The GILT market was in huge trouble yesterday night and the Bank of England had to step in with 65 billion pound bailout. Unfortunately, this is yet again at the expense of the taxpayer. This may just be the catalyst to catapult Bitcoin into a new narrative.

The information contained here is for general information only. It should not be taken as constituting financial advice. Stormrake is not a financial adviser. You should consider seeking independent financial advice prior to making any personal investments.

UK bonds trading like a low tier altcoin

British bonds got evaporated last night
The global bond market is a tricky beast to understand let alone successfully trade.

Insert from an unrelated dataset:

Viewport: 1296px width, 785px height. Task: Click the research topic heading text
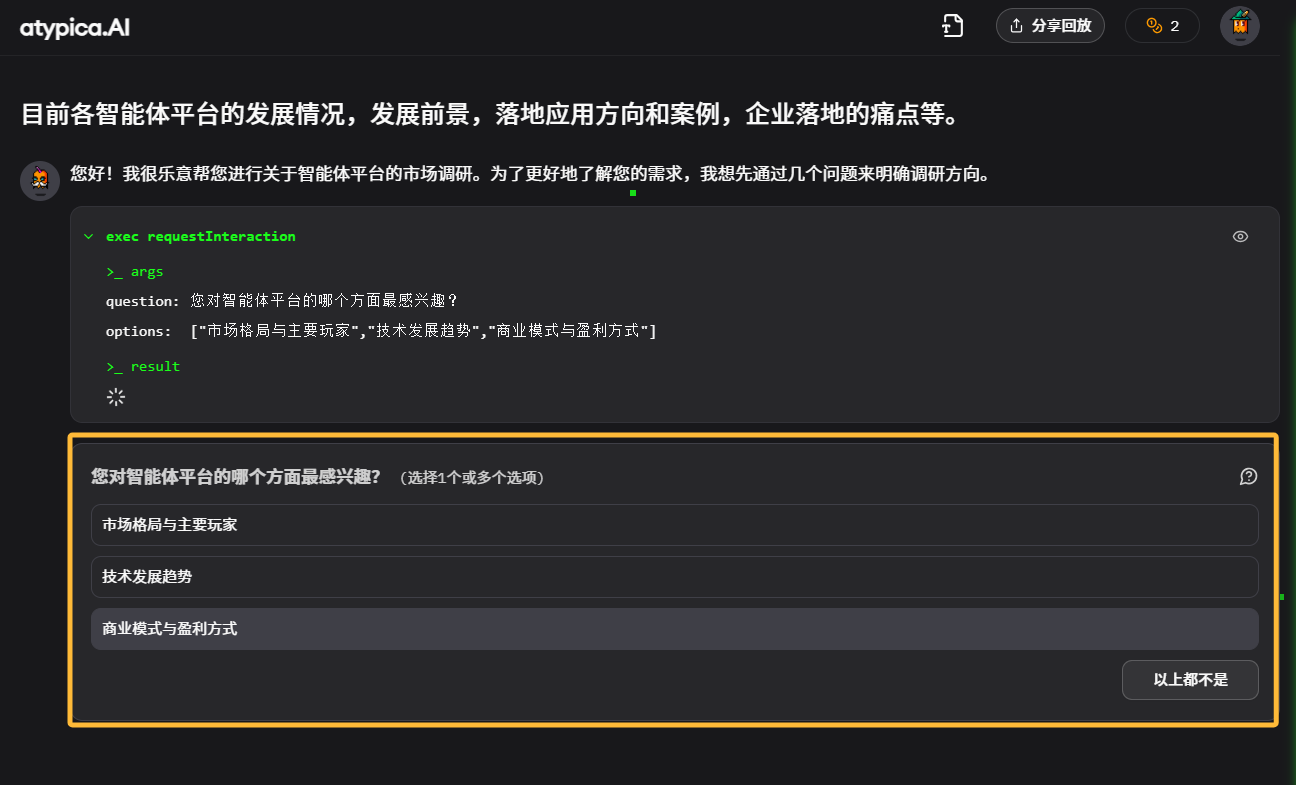point(490,114)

Most investors should understand the implications that bonds and their signals provide, to the assets they hold. After all, our entire economy runs on debt so understanding its implications is important. In short, a fiscally loose budget was leaked from the UK government which then caused a rout on UK bonds, it was exacerbated as pensions funds were highly levered on these instruments. The trade they were deploying was essentially - buy long dated UK bonds, use them as collateral to buy more long dated UK bonds on margin, rinse and repeat. To avoid a complete financial meltdown and evisceration of the UK economy, the BoE stepped in with the money printer and decided to let it rip to prop up these pension funds. Unfortunately, this yet again means the taxpayer foots the bill of financial chicanery. We remain optimistic that this will ultimately lead to Bitcoin being used as an opt-out from an outdated system.

Bitcoin is a safe haven

Source: Messari
Now we don't have to speculate on Bitcoin inflows amid the swelling currency crisis plaguing the Euro and the Pound, Messari has already put together a handy infographic. This shows record breaking volume for the BTC/GBP and BTC/EUR pairings and is a possible indication of British and European citizens voting with their wallets. An exodus of this scale cannot be overlooked, especially as we're seeing it happen in the western world with highly financialized economies that depend on a debt ridden population. This is the exact reason that Bitcoin was built for. Bitcoin could be a means to exit the over-leveraged system to a form of money ruled by math rather than the whims of bureaucrats in boardrooms. 

BTC/USD key levels

Our key level of $19.560 USD has now operated as a magnet during this incredibly tight range where BTC volatility has remained muted. For a strong move to the upside we first need to see a break of $20,554, should this occur a quick move to $21,761. A strong enough bid with enough momentum can have us clear the order book before meeting resistance at $22,794.
The downside scenario to keep in mind is a break of $18,549, which can then lead us to a retest of $17,647 and a likely print of new cycle lows.

ETH/USD key levels 

Ethereum volatility and price action has become virtually non-existent. $1,333 USD remains a magnet and continues to provide a fair value point for traders to anchor their expectations. For a sustained move to the upside, we first need Bitcoin to move higher and should this occur, the first real test will be $1,422. A break of the overhead resistance of $1,422 can have us retesting $1,500. The downside risk for ETH remains very real, if it loses $1,241 then the likely next move down would be a stress test of $1,111.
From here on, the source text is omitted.